作業内容 =
a. 次の記述(i)〜(iii)がクラウド監視の解説文の内容と一致するかどうかを、それぞれ「はい」または「いいえ」で答え、判断の根拠となる解説文の語句をそのまま引用してください。(i) クラウド監視とは、クラウド環境の稼働状況を常時監視することである。(ii) 事業者によるクラウドサービスの監視は、営業時間内に限って行えば足りる。(iii) この記事では、クラウド監視に必須となるツールの選択肢も解説される。
b. クラウド監視の解説文の冒頭の段落において、この記事が解説すると述べている事項をすべて挙げてください。
c. クラウド監視の解説文を、示されている最後の文の後から続けて書いてください。

本文 =
──────────

昨今のビジネスシーンでは、業務においてクラウドサービスの活用がごく一般的なものとなっています。企業活動を行う上で、クラウドサービスを安定的に運用・活用していくためには、クラウド環境の稼働状況をチェックするクラウド監視が不可欠です。この記事では、クラウド監視の目的や方法、さらにはクラウド監視で必須となるツールの選択肢についてわかりやすく解説します。
クラウド監視とは、クラウド環境の稼働状況を監視すること
クラウド監視とは、クラウド環境の稼働状況を常時監視することです。自社の企業活動において使用しているクラウド環境のパフォーマンスを維持するためにも欠かせない取り組みといえます。まずは、クラウド監視が必要とされる理由や、主な監視対象について解説します。
クラウド監視が必要な理由
自社の事業において、SaaS(Software as a Service)などのクラウドサービス活用がごく一般的なものとなりつつある昨今、サービスが問題なく稼働しているかどうかをチェックするクラウド監視は欠かせない仕組みとなっています。クラウドサービスが突然停止したり、障害を起こしたりすることによって、自社サービスが正常に運用できなくなることのないよう、事業者は24時間体制で監視しなければなりません。安定したサービスの提供や信頼性を維持するためには、クラウド監視を適切に実施していくことが重要です。

──────────

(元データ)

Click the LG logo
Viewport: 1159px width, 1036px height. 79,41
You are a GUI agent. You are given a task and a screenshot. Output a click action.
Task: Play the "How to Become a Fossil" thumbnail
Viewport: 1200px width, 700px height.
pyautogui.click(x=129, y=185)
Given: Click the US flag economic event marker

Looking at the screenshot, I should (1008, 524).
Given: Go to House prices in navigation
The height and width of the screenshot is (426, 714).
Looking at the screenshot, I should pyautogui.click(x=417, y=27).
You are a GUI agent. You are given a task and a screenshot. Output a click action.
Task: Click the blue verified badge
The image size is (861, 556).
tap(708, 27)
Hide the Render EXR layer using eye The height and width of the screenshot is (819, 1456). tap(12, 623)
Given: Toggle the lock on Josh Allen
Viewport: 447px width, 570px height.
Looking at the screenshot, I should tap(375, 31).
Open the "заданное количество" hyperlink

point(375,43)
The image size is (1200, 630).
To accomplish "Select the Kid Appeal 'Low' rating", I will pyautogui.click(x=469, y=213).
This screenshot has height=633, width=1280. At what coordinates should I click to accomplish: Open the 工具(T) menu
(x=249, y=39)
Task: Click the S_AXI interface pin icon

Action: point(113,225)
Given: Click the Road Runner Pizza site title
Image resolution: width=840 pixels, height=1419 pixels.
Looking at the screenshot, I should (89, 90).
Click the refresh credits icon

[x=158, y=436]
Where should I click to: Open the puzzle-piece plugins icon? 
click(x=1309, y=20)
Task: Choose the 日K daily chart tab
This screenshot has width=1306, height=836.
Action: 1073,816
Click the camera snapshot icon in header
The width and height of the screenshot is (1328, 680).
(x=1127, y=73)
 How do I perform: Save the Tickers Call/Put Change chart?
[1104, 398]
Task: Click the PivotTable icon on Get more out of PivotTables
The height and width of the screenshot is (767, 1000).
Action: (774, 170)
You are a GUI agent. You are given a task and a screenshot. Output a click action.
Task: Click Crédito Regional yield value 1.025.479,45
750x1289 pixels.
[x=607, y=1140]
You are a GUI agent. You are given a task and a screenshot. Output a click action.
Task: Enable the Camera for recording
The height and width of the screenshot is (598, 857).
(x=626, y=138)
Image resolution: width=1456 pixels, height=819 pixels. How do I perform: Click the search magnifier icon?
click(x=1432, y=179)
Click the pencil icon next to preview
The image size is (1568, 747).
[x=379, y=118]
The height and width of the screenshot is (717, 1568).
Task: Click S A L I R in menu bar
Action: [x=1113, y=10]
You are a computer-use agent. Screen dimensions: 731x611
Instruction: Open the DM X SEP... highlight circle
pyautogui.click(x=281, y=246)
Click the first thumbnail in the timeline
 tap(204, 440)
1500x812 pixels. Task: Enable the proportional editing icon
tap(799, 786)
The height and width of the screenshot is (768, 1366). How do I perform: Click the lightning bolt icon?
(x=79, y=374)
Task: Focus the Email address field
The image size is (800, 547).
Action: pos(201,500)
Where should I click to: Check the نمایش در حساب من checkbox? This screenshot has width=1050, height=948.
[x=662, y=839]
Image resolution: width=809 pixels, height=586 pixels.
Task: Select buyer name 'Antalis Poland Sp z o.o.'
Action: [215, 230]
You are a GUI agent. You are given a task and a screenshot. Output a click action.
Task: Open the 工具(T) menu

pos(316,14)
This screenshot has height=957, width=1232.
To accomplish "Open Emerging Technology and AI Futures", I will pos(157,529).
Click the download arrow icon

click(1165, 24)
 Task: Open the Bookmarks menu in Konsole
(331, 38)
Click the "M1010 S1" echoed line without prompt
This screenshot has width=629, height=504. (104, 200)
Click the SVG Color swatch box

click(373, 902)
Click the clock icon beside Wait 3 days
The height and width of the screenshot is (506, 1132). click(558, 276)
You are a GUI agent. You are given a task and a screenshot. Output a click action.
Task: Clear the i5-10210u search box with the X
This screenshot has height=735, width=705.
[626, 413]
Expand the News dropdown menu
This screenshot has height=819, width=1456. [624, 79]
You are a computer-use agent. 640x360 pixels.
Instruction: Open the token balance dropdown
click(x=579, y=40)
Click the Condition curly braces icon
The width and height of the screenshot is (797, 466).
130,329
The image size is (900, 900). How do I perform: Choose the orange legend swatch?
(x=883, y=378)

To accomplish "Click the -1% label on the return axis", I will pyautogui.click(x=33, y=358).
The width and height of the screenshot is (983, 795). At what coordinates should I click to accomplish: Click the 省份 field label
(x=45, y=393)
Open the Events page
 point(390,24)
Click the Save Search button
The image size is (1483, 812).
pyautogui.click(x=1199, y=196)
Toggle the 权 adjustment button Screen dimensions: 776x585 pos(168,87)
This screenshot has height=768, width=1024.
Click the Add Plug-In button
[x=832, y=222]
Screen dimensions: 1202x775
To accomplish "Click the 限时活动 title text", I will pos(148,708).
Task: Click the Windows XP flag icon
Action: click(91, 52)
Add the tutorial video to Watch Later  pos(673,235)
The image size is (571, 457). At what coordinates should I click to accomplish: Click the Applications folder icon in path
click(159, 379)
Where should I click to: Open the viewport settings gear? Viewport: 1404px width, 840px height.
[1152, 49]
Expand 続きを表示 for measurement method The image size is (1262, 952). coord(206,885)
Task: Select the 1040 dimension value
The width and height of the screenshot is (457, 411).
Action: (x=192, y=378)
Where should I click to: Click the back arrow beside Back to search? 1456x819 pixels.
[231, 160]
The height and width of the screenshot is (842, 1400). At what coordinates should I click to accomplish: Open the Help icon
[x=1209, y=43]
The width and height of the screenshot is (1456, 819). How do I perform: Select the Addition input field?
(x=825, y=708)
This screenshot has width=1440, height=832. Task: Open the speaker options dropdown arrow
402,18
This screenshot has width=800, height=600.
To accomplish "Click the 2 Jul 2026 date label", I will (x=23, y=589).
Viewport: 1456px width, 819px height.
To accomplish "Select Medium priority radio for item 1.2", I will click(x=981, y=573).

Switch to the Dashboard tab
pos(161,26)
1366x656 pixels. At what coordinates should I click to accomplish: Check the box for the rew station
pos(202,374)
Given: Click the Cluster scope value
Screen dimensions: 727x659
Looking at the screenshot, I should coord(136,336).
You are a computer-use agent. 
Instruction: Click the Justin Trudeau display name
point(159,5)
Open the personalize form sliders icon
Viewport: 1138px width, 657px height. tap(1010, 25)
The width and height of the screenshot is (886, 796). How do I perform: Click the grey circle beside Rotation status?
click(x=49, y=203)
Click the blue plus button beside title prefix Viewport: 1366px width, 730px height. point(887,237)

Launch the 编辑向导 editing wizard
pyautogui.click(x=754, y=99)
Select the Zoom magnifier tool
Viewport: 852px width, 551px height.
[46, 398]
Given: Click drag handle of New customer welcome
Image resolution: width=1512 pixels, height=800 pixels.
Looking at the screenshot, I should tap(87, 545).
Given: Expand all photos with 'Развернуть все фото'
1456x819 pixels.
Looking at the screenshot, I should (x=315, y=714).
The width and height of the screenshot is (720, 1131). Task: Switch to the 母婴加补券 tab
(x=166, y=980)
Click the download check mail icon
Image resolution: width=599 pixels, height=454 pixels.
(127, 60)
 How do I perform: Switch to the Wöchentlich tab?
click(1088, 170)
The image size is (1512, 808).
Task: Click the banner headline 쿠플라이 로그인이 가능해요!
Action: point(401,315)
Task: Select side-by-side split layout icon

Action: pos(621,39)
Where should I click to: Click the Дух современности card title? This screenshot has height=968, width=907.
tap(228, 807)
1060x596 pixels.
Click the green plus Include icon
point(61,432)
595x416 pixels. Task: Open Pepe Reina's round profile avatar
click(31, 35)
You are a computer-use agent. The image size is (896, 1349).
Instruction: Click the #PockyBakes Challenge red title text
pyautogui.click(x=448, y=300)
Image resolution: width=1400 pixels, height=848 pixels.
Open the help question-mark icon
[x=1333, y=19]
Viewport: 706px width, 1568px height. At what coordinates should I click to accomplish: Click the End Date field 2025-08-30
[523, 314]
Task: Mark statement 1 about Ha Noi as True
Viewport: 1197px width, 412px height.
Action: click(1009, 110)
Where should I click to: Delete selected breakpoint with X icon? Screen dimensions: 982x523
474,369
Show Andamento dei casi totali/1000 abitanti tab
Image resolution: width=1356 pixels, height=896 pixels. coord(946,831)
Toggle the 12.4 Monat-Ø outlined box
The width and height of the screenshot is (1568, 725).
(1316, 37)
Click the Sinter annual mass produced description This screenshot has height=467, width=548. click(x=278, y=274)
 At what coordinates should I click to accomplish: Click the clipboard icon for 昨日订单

──────────

回答 =
a.
(i) はい。「クラウド環境の稼働状況を常時監視することです」
(ii) いいえ。「事業者は24時間体制で監視しなければなりません」
(iii) はい。「クラウド監視で必須となるツールの選択肢についてわかりやすく解説します」

b.
・クラウド監視の目的
・クラウド監視の方法
・クラウド監視で必須となるツールの選択肢

c.
クラウド監視の対象
クラウド監視の主な監視対象は、クラウド上のシステムやアプリケーションの稼働状況、不正アクセスの発生状況などが挙げられます。クラウド環境はクラウドサービス、インターネット、組織内ネットワークなど、複数の要素によって構築されているため、各要素を適切に監視していくことが大切です。クラウド監視においてはこれらの各要素に異常が発生していないか常時監視するとともに、何らかの障害が検知された際には迅速に対応し、被害を最小限に抑える必要があります。
クラウドとオンプレミスの違い
クラウドと、自社のリソースでサーバーを構築・運用するオンプレミスでは仕組みが根本的に異なることから、監視対象と監視方法にも大きな違いがあります。クラウドはオンプレミスとは異なり、自社内にハードウェア類を設置・保有する必要がありません。そのため、オンプレミスでは必須とされるハードウェア監視の必要がない点が大きな特徴です。クラウドサービスの場合、事業者が提供するサーバーのCPUやメモリ、ストレージなどのリソース使用量、ネットワークトラフィック、ログファイル、セキュリティなどに関するデータを監視することになります。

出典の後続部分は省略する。